Há mais coisas entre o céu e a terra do que imagina nossa vã filosofia
Sabe quando oficialmente o Ministério Público do Rio concluiu que mentira o porteiro do condomínio onde moravam Jair Bolsonaro e o ex-policial Ronnie Lessa? No dia seguinte à edição do Jornal Nacional que fez Bolsonaro protagonizar o maior ataque de um presidente da República a uma rede de televisão. No último dia 17, quando um grupo de procuradores, sem conhecimento do juiz que preside o inquérito sobre a morte de Marielle Franco, voou a Brasília ao encontro do ministro Dias Toffoli, presidente do Supremo Tribunal Federal, dava-se como possível que o porteiro pudesse ter contado verdades à polícia.
Em dois depoimentos, ele
dissera que um homem pedira licença para ir à casa de Bolsonaro. O
porteiro telefonou para o número que tinha da casa e “seu Jair”, segundo
ele, autorizou a entrada. Em seguida, o porteiro voltou a ligar para
dizer que o homem se dirigia a outra casa. E “seu Jair” respondeu que
estava tudo bem. Daí a preocupação dos
procuradores de informarem Toffoli a respeito. Porque nesse caso as
investigações teriam que ser suspensas. Envolveriam o presidente que tem
direito a foro privilegiado. Só o Supremo pode investigá-lo. E diz a
lei que ele só pode ser investigado por crime cometido no exercício do
cargo.
Mas aí veio a reportagem
do Jornal Nacional. Aí o Ministério Público providenciou uma perícia
técnica feita e concluída em menos de três horas. Aí o resto é história
conhecida. O que falta conhecer é a história completa e verdadeira de
quem matou Marielle, quem mandou matar e quem tentou encobrir o crime.
Moro desce mais um degrau
De Ministro da Justiça do Brasil a advogado de Bolsonaro
No balanço de perdas e ganhos, o ministro Sérgio Moro é o que sai pior
até este momento no episódio do porteiro que ligou o presidente Jair
Bolsonaro ao assassinato da vereadora Marielle Franco (PSOL-RJ) e do seu
motorista. Augusto Aras, o novo Procurador Geral da República, não se saiu bem. De
cara, disse que tudo não passou de um “factoide” que só merecia ser
arquivado – e arquivou. Mas Aras, por ter assumido o cargo recentemente,
tem capital para desperdiçar.
As primeiras pesquisas de opinião encomendadas pelo governo mostram que
não houve deserção entre os devotos de Bolsonaro que o veem como uma
vítima inocente da Globo e como o santo guerreiro disposto a vencer sua
cruzada contra os infiéis. Mas Moro, não – pelo menos no entendimento da parcela mais crítica dos
bolsonaristas, e não somente dela. O ministro da Justiça não pronunciou
uma só palavra em defesa do presidente da República e pediu a Aras que
mandasse investigar o porteiro.
O silêncio em relação a Bolsonaro descontentou aqueles que esperavam de
Moro uma defesa veemente do patrão. O pedido para que o porteiro fosse
investigado contrariou os que acham que esse papel não caberia ao
ministro da Justiça. Naturalmente, o juiz encarregado do inquérito que apura a morte de
Marielle mandará – se é que ainda não o fez – investigar o porteiro para
saber se ele disse a verdade, se apenas se enganou ou se mentiu. E se
mentiu, por quê? Estaria a serviço de quem? [FATO: quem desmentiu o porteiro foi DECLARAÇÃO OFICIAL da Câmara dos Deputados de que no dia dos fatos, o então deputado federal JAIR BOLSONARO, estava em Brasília, votou no Plenário da Câmara por duas vezes.

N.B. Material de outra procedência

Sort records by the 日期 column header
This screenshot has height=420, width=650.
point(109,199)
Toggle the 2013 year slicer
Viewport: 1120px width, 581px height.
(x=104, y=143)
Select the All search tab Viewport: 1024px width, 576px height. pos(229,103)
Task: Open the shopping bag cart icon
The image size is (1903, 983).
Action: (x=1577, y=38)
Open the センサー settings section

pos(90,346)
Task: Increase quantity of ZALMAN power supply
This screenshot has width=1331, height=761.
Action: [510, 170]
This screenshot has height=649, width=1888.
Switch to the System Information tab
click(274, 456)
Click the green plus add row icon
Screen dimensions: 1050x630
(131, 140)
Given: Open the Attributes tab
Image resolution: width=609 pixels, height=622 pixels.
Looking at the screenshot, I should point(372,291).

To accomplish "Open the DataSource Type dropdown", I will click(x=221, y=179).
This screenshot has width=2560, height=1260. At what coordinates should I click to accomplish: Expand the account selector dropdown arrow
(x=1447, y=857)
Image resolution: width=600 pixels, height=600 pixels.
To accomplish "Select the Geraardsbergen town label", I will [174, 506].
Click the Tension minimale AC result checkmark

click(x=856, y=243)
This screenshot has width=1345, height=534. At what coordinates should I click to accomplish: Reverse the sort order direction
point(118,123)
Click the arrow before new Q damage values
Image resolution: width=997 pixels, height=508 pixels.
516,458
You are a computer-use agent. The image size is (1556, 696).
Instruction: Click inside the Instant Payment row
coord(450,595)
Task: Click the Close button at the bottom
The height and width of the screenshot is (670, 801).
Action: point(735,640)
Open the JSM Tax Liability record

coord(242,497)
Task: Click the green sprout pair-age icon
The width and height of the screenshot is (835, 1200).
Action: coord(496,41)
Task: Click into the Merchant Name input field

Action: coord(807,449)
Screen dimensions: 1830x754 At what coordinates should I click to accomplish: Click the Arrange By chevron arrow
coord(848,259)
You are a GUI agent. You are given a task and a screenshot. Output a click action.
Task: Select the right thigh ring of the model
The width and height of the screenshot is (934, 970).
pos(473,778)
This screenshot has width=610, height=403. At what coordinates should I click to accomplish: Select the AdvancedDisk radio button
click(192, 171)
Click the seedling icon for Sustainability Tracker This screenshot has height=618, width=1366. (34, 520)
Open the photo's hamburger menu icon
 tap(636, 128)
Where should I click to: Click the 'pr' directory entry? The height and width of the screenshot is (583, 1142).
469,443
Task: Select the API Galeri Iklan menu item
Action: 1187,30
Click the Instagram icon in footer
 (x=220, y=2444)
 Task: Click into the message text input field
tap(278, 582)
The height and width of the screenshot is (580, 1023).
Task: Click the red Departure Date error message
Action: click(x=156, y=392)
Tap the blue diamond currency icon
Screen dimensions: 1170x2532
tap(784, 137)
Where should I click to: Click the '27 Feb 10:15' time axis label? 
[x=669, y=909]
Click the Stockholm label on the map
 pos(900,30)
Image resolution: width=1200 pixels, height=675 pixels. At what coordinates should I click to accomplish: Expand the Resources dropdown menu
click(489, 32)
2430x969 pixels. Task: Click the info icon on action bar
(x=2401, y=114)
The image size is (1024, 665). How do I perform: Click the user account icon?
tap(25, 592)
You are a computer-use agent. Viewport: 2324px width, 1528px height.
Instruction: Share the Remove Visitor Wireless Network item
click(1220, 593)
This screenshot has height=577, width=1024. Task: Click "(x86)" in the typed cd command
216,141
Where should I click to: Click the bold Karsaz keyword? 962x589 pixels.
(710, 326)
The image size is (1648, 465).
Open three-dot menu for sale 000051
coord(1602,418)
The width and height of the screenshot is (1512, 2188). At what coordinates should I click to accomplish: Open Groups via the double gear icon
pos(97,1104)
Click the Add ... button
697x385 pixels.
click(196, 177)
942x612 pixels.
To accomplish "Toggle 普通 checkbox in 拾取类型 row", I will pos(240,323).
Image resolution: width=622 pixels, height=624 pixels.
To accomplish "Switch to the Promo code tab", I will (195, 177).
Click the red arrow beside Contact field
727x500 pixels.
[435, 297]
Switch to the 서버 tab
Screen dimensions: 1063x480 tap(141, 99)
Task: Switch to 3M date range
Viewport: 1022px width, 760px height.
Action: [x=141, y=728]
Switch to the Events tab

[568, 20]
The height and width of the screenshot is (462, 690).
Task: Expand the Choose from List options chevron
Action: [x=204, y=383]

Considerando que só DEUS é onipresente, ele não poderia estar em Brasília e ao mesmo tempo no Rio, atendendo o 'porteiro-fantasma' = aquele que nem o nome saiu na reportagem da Globo.]
Moro tentou dar uma de esperto, espertíssimo. Não poderá ser acusado de
ter se prestado mais uma vez ao papel de advogado de Bolsonaro porque
nada disse a seu favor. Ao mesmo tempo, de fato prestou-se a tal papel
ao pedir para que o porteiro fosse investigado. Convidado para servir a quem se elegeu com a sua ajuda à frente da Lava
Jato, Moro foi para o governo com a intenção de ser Ministro da Justiça
do Brasil. Em 10 meses, viu-se reduzido à condição de Ministro da
Justiça do governo e advogado de Bolsonaro. Isso pode não lhe custar um único voto por enquanto, mas corrói
gravemente a sua reputação. Tanto mais se ele quiser voltar um dia à
toga que abandonou por excesso de vaidade e erro de cálculo. [Bolsonaro e Moro são igual pão: quanto mais apanham, mais crescem.]